On hérite souvent d’un bagage existant, laissé sans mode d’emploi. On connaît l’état des lieux, mais remonter à travers l’histoire pour s’assurer que les fondations sont solides relève souvent d’un vrai jeu de piste. Personne n’a envie de détricoter ce sur quoi est basé tout son travail. Pourtant, rien ne dit que la définition a pu être écrite posément. En réalité, cela arrive souvent à la va-vite, au tout début de la vie de l’entreprise, où d’autres enjeux semblaient bien plus importants.

#4 Le Franglais

Ma raison préférée. En entreprise, on parle Franglais. C’est indispensable. Il faut dire qu’il rend tout plus cool. Le coup de téléphone est tellement ringard à côté de son homologue le call, la comparaison si banale par rapport au benchmark, se concentrer si scolaire quand on peut se focus. Après quelques mois, les séquelles se manifestent : on n’est pas confortable avec une idée, on fixe des problèmes… Mais passons sur le ridicule.

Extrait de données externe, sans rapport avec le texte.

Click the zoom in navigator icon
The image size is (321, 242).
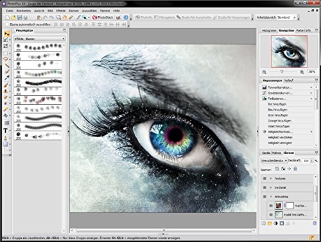(302, 72)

La source du problème c’est que personne n’a jamais suivi un cours de Franglais. Ce mutant entre dans une vie à l’occasion d’un début de carrière, d’une nouvelle expérience professionnelle… des contextes dans lesquels demander la signification d’un mot utilisé au quotidien n’est pas naturel. La nature ayant horreur du vide, chacun colle à ces termes alors les définitions qui lui semblent justes.

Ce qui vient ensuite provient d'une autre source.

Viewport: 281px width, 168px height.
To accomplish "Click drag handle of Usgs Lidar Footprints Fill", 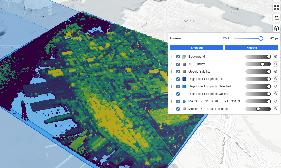I will [172, 79].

Le résultat : personne ne parle de la même chose lorsqu’il prononce le mot Lead.

Barcelone est remplie de boites françaises où l’on peut s’amuser à jongler en une phrase entre le français, l’anglais et l’espagnol, it is muy confusant.

Comment on s’en sort ?

Pour éviter de répéter l’erreur que nous avons commise avec la définition d’un lead, nous avons commencé un glossaire, qui rassemble toutes les définitions importantes liées à nos indicateurs, accessibles à chacun.

On se force à remettre en cause nos outils de manière régulière, juste de quoi nous assurer que les bases sur lesquelles nous travaillons au quotidien sont toujours valides.

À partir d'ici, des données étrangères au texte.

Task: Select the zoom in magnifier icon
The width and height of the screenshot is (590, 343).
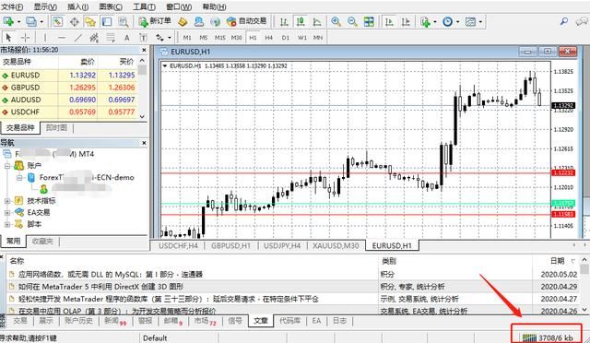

On prend le temps avant de commencer une analyse, d’écrire pourquoi on la fait, et pourquoi on va regarder tel ou tel chiffre, pour s’assurer qu’on les comprend bien.

On essaie de faire une cure de détox de Franglais — mais ça c’est aussi et surtout pour continuer à communiquer avec le reste de notre entourage.

Pas encore de quoi faire l’actualité avec des méthodes analytiques révolutionnaires mais un vrai shot, pardon, une bonne dose de bon sens.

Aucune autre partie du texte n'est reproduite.